## Talimat a
Datça yazısına göre Ulrike, Faruk Bey'i bulduktan sonra neden onu ikna edip Türkiye'ye gelmiş? Yazının verdiği gerekçeyle açıklayın.

## Belge Metni
Ulrike-Faruk aşkının meyvesi: Culinarium

Eski Datça’daki Mehmet Ali Ağa Konağı’ndan bahsetmiştim çarşamba günü. Yazmayı unuttuğum bir şey var orasıyla ilgili.

Konak, bünyesinde 55 ülkeden 475 butik oteli barındıran Fransa merkezli Relais&Chateaux zincirine girebilmiş Türkiye’deki iki otelden biri.

Bu önemli bilgiyi de araya sıkıştırdıktan sonra yeni Datça’nın yat limanındaki nefis bir restorandan bahsetmem lazım.

Adı, Culinarium. Faruk-Ulrike çiftinin açtığı nefis bir meze-balık restoranı.

Uzun süredir yemediğim lezzetteki zeytinyağlı fasulyeyi ve kabak çiçeğine sarılmış karidesi burada yedim. Yolunuz düşerse, mutlaka ama mutlaka uğrayın. Yemekleri Faruk Bey yapıyor. Kendisi fazla konuşmayı sevmiyor. Hikayelerini Ulrike anlatıyor. Yıllarca Faruk Bey’i aramış aslında Ulrike. "Benimkini" diyor, "En sonunda Almanya’da sadece 60 kişinin yaşadığı bir köyde buldum. Orada bir restoran işletiyordu".

Ulrike, Faruk Bey’i bulduktan hemen sonra onu da ikna edip Türkiye’ye gelmiş. Çünkü Ulrike bizim memlekete cidden aşık.

Yerleşecek kasaba bulmak için bütün güneyi adım adım gezmişler.

Ve Datça’da karar kılmışlar. O kadar mutlular ki, burada yemek yedikten sonra "tamamen" doyuyorsunuz aslında.

Dışarı çıkan ilk Türkler!

Tüm bu Datça turunu organize eden bir adam var, adı Dieter Schenk.

## Talimat b
Kaynak verilerdeki tüm girdileri, her satır için bir dizge olacak şekilde JSON listesine dönüştürün; boş satırları almayın.

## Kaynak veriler
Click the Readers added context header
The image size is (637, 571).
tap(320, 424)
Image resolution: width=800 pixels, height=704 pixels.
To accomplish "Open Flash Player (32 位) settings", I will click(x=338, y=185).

## Cevap a
Ulrike, Faruk Bey'i bulduktan hemen sonra onu da ikna edip Türkiye'ye gelmiş, çünkü Türkiye'ye cidden âşık.

## Cevap b
[
  "Click the Readers added context header",
  "The image size is (637, 571).",
  "tap(320, 424)",
  "Image resolution: width=800 pixels, height=704 pixels.",
  "To accomplish \"Open Flash Player (32 位) settings\", I will click(x=338, y=185)."
]